27 Mart 2016 Pazar

Yönetimde Feraset


Yönetimi, insanlara hayatı kolaylaştırabilme sanatı olarak algılayan bir yönetici, ilk önce feraset sahibi olma özelliği ile öne çıkar. “Feraset nedir? Ferasetli olan bir kişi nasıl fark edilir?’’ Bu kavramla ilk karşılaşmam, çocukluk dönemime rastlar. Bu dönemlerde en çok hatırladığım sahneler, mahalle komşularımızın bitip tükenmeyen kız isteme seremonileriydi. Kız görmek için kafileler halinde kız evine gidip geri döndükten sonra “Bu kız olmaz. Kız ferasetsiz. Anlamıyor musunuz? Fe-ra-set-siz!” gibi konuşmalarına sıklıkla şahit olmuşumdur. “Ferasetsizlik” kavramı ile, eli, kolu, gözü, kulağı olmayan yani fiziksel eksiği olan kişileri kastettiklerini algılamaya başlamıştım. 
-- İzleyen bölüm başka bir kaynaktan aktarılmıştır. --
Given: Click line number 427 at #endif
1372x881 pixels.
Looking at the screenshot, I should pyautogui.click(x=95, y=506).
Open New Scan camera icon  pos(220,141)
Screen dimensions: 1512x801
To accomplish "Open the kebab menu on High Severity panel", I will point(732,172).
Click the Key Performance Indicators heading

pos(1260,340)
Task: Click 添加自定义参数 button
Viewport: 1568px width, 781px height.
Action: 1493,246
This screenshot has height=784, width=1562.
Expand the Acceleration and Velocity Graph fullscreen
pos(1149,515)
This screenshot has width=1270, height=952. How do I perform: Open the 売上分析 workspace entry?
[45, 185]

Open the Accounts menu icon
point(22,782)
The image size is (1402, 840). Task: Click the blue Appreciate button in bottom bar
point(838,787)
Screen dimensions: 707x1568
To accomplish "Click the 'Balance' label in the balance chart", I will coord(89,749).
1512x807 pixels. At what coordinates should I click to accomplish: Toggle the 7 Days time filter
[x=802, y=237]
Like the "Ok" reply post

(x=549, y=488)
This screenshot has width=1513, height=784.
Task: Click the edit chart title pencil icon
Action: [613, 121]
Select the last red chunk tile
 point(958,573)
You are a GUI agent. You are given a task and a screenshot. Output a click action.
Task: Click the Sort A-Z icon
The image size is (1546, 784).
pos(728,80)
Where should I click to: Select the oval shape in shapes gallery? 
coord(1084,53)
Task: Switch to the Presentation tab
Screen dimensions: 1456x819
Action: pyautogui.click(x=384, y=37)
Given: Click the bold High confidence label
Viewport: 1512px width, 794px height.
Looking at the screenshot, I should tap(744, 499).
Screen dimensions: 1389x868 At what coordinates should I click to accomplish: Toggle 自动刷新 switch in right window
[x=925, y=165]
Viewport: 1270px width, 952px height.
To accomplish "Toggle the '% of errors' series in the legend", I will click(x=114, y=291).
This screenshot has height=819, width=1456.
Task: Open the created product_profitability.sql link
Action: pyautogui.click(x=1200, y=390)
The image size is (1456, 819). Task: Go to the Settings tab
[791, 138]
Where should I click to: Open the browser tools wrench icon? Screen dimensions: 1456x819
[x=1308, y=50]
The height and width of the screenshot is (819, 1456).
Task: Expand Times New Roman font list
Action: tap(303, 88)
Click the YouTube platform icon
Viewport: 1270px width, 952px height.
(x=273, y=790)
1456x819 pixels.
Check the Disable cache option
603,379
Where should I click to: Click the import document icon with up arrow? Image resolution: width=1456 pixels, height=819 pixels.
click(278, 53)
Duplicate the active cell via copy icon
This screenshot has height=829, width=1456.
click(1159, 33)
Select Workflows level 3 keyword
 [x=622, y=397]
Yıllar sonra Türk Dil Kurumu sözlüğüne baktığımda ferasetin, “uz görüş, uzak görüş, geniş bakış” açısı olduğunu, ‘’feres’’ kelimesinin, Arapça ’da at gözü anlamına geldiğini, at gözünün 180 derece görebilme kapasitesine sahip olmasıyla ilgili bir sözcük olduğunu öğrendim. Peki, gelin adayları için neden “ferasetsiz” diyorlardı? Çünkü gelin adayının, misafirlere kahve ikram ederken peçeteleri ve suları getirmemesi, görücülerin ayakkabılarını çevirmemesi, sofadaki yastıkları, misafirlerin sırtlarına göre ayarlamaması gibi eksik davranışlarını ferasetsizlik olarak tanımladıklarını fark ettim. Uzunca bir süre, bu kavramın yönetsel yansımalarını inceledim. Feraset kelimesinin yönetsel davranışlara yansıması konusunda, yaşadığım bir olayı sizlerle paylaşmak isterim: ‘’Konferans için gittiğim ilde, konferans sonrası beni dondurma yemek için davet ettiler. Ben dondurma geldikten sonra peçete, su, ıslak mendil, hesap ve fatura istedim. Patron aynı zamanda garsonluk görevini üstlenmişti. Oldukça sinirli bir halde tüm taleplerimi yerine getirdi. Pastaneden çıkarken, patrona kaç yıldan beri bu işi yaptığını sorduğumda ‘35 yıl’ cevabını aldım ve çok şaşırdım. Türkiye çapında kaç şubeleri olduğunu merak ettim. Bu soruyu yönelttiğimde bana, şaşkınlıkla dalga geçip geçmediğimi sordu. Markalı dondurmalardan dolayı satış yapamadıklarını, hayatta zor kaldıklarını söyledi. Ben de öncelikle kendilerinin ferasetsiz olduğunu söyledim. Bu pastaneyi kaybetmediğine şükretmesi gerektiğini hatırlattım. Şaşkınlıkla, ne demek istediğimi bana sordu. Eğer feraset sahibi olsaydı dondurma geldikten sonra suyu, peçeteyi, ıslak mendili, hesaptan sonra fişi ya da faturayı getirmiş olması gerektiğini söyledim. Bütün bu hizmetleri ben istedikten sonra yaptığını bir kez daha hatırlattım.’’
Sonuç: Feraset sahibi yönetici, astları ya da hizmet alanlar kendisinden bir şey talep etmeden önce düşünüp bu hizmeti sunan kişidir. Hatta müşterilerinin düşünemediklerini de düşünüp hizmet olarak sunan kişidir.